I mean the fattening kind of vegan treat. Not the kind of vegan treat that is made out of 1 ingredient and called a healthy dessert. I mean the kind that you may regret eating later (even though you should indulge every now and again!)
BUT – let me tell you, these decadent squares taste like frozen freezer fudge layered brownies and come with no guilt strings attached.
While coconut oil and raw cashews/nuts are used in many vegan dessert recipes – I opted for other ingredients to cut out the fat but not the dessert-like taste. I’ve been meaning to share this recipe since June and have been making it every few weeks throughout the summer as I’m completely addicted, so finally, as a end of summer (wow, why did I say that) hoorah, these whimsical treats are making a much-needed appearance.
This recipe has proved to be one of those that never fails – one you can keep coming back to. Promise.
Made out of:
- gluten-free oats
- gooey & sweet medjool dates
- raw cacao powder
- raw carob powder (optional)
- maca powder
- sea salt
- ripe bananas
- pure maple syrup
- small amount of sunflower butter
- small amount of vegan chocolate chips
Basically, I’m giving you permission to eat half of the entire creation in one sitting, if you’re feeling up to it 🙂 because… GUILT FREE.
Maybe you can relate – desserts are a necessity in this life and while I love all the tasty raw vegan gourmet treats,. more often that not, they are drowning in fat whether it be oil, vegan butter, some form of coconut, or nuts/seeds. Not that a dose of whole food, healthy fat is a bad thing, but they’re heavy and uber rich on top of being sweet.
You’d be surprised how quickly the fat grams can add up. Seriously.
So let’s do ourselves a favor and ENJOY these oil-free No Bake Double Chocolate Brownie Bars. Because we can and we should.
Flatten the crust into the bottom of a loaf pan. Blend up the chocolate fudge layer.
Pour the decadent fudge over the brownie crust.
Add a small amount of vegan chocolate chips if you so desire.
Freeze. Slice. EAT!
These bars may melt quickly (as you can see!!) but they’re all the right kind of messy.
Brownie Crust Layer
- 1 cup gluten free rolled oats (or oat flour)

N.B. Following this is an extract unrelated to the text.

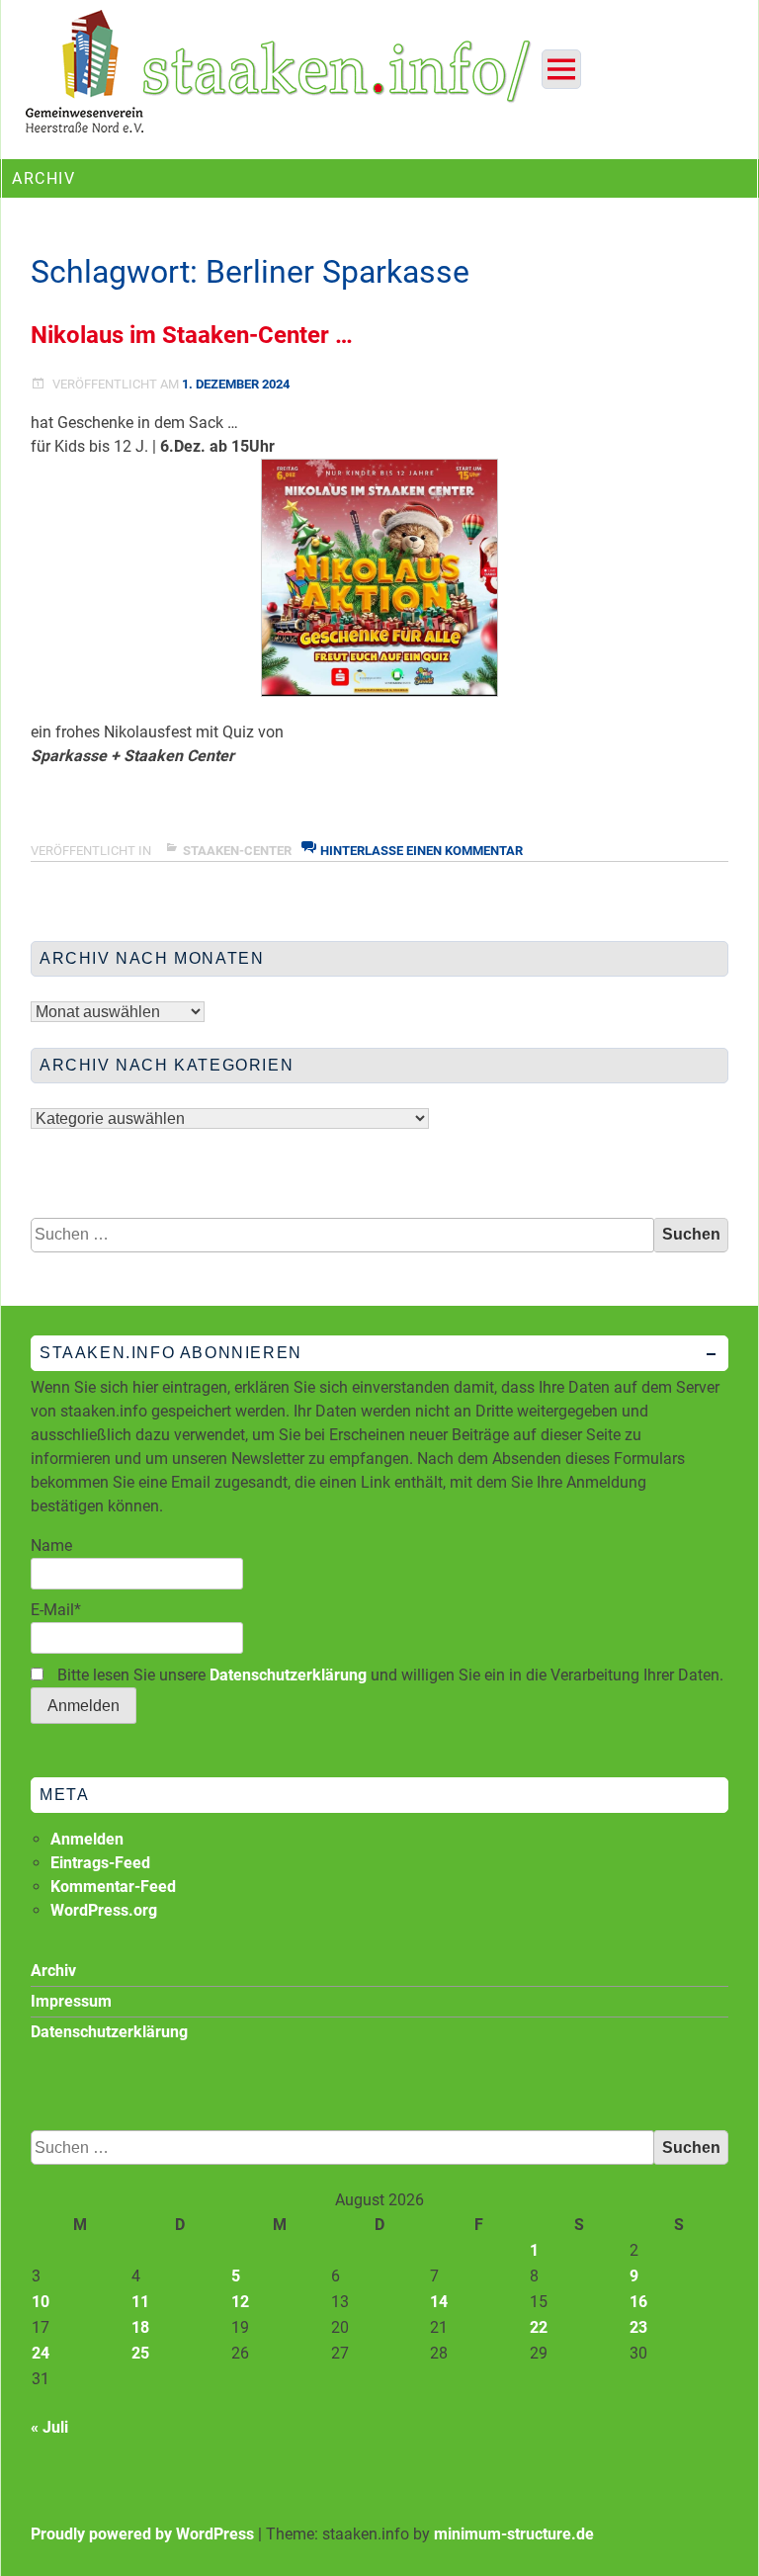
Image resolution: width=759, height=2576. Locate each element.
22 (539, 2327)
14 (439, 2301)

- 1 cup gooey medjool dates (soak in hot water for 10 minutes if they’re not soft)
- 1/4 cup raw cacao powder
- 2 tablespoons carob powder (optional)
- 1/2 teaspoon raw maca powder (optional)
- 1/4 teaspoon sea salt
- 1/4 teaspoon cinnamon
- 1/2 cup water
Chocolate Fudge Layer
- 2 very ripe and spotty bananas
- 1/4 cup carob powder
- 1/4 cup pure maple syrup (or any other sticky sweetener)

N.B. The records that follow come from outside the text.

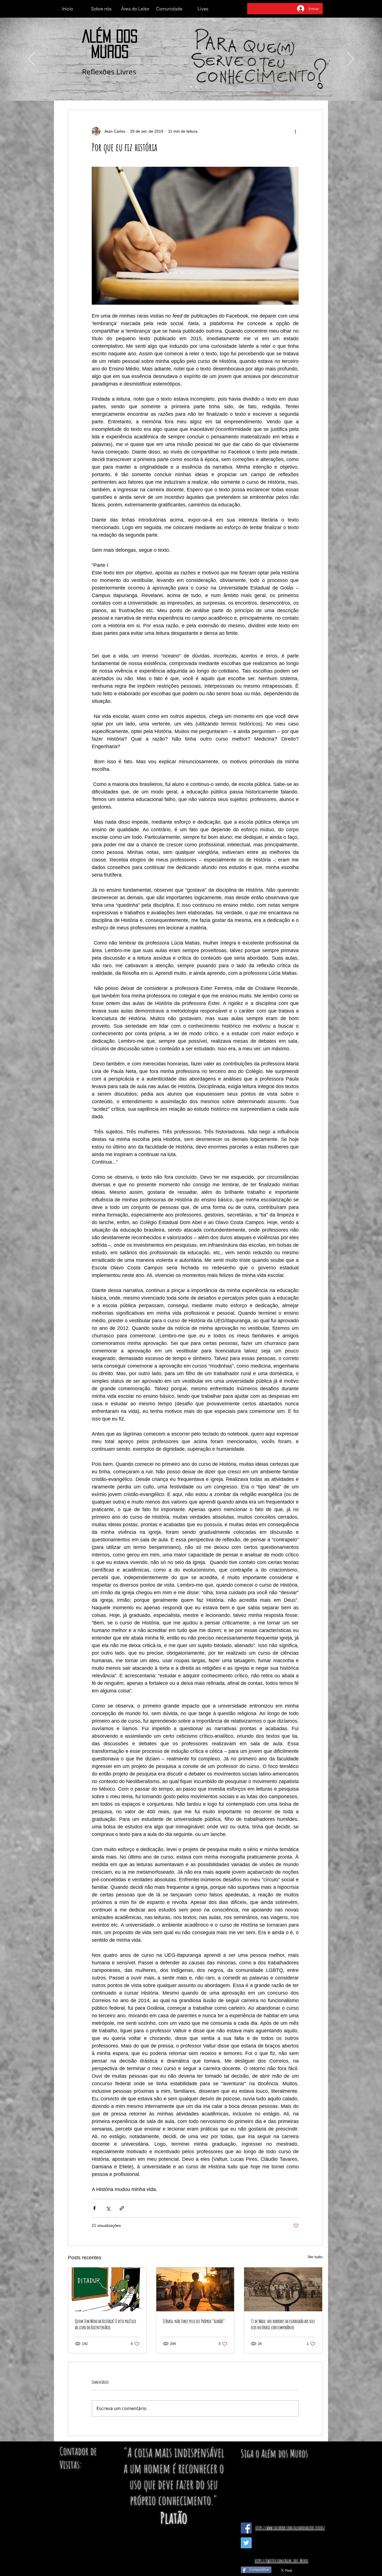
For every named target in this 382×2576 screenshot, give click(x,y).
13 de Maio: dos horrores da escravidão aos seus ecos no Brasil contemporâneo (283, 2324)
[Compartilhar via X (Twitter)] (108, 2208)
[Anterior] (31, 59)
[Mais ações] (295, 131)
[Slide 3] (196, 87)
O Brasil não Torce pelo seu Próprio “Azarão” (194, 2321)
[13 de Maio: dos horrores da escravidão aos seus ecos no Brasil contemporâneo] (283, 2289)
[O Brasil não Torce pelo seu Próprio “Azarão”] (195, 2289)
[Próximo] (350, 59)
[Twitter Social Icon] (246, 2542)
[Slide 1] (186, 87)
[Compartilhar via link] (121, 2208)
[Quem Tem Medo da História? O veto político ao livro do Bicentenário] (107, 2289)
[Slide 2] (191, 87)
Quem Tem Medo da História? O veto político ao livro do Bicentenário (105, 2324)
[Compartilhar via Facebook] (94, 2208)
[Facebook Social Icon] (246, 2528)
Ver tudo (315, 2257)
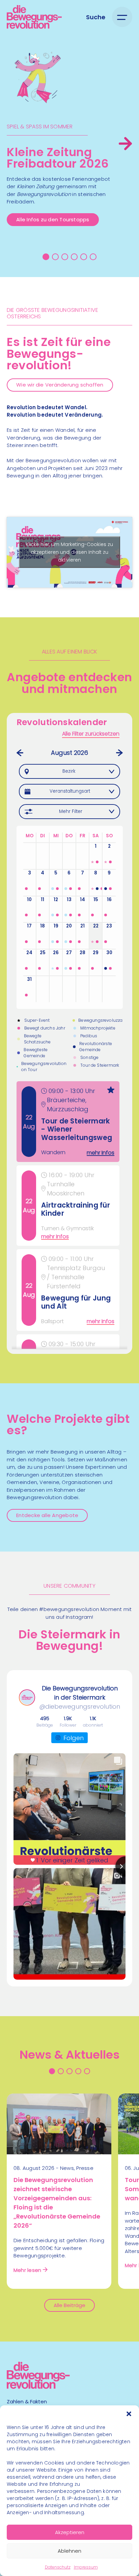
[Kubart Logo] (38, 2386)
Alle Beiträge (69, 2305)
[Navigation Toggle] (122, 17)
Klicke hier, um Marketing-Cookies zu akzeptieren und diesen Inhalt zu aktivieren (69, 552)
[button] (129, 2413)
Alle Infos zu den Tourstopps (52, 219)
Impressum (86, 2567)
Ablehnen (69, 2550)
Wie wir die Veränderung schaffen (59, 384)
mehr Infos (100, 1152)
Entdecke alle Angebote (47, 1515)
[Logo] (34, 17)
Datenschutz (58, 2567)
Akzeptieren (69, 2532)
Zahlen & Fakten (27, 2401)
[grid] (70, 1215)
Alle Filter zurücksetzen (90, 734)
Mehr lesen (27, 2270)
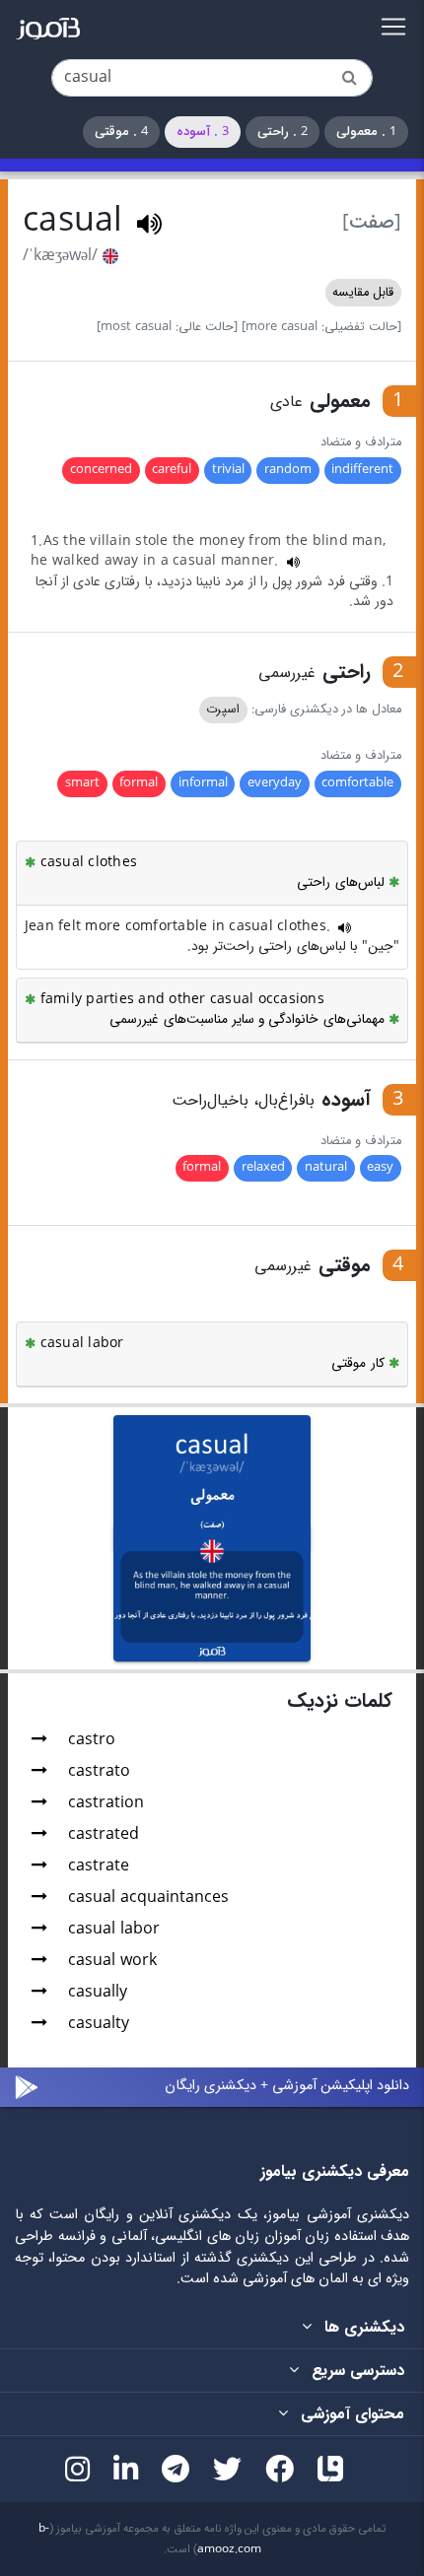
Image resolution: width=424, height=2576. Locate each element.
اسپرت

- 1 tablespoon sunflower butter (or any nut butter)
- 2 tablespoons vegan chocolate chips, for topping
- Line a 9×5″ loaf pan with parchment paper.
- In a food processor, blend the rolled oats until fine like a flour, unless using oat flour. Add in the rest of the ingredients for the Brownie Crust Layer and process until well combined and mixture clumps together in one ball. Transfer the crust mixture to a lined loaf pan and press down until even. Set aside.
- Now add all ingredients for the Chocolate Fudge Layer into the food processor. Blend until smooth and creamy. Pour mixture over the crust, scraping down the sides with a spatula.
- Sprinkle vegan chocolate chips on top.
- Freeze for about 4 hours until firm. Cut into pieces and freeze again for 20-30 minutes to firm up more and prevent melting – if you can wait that long!
- Store leftovers in the freezer, covered.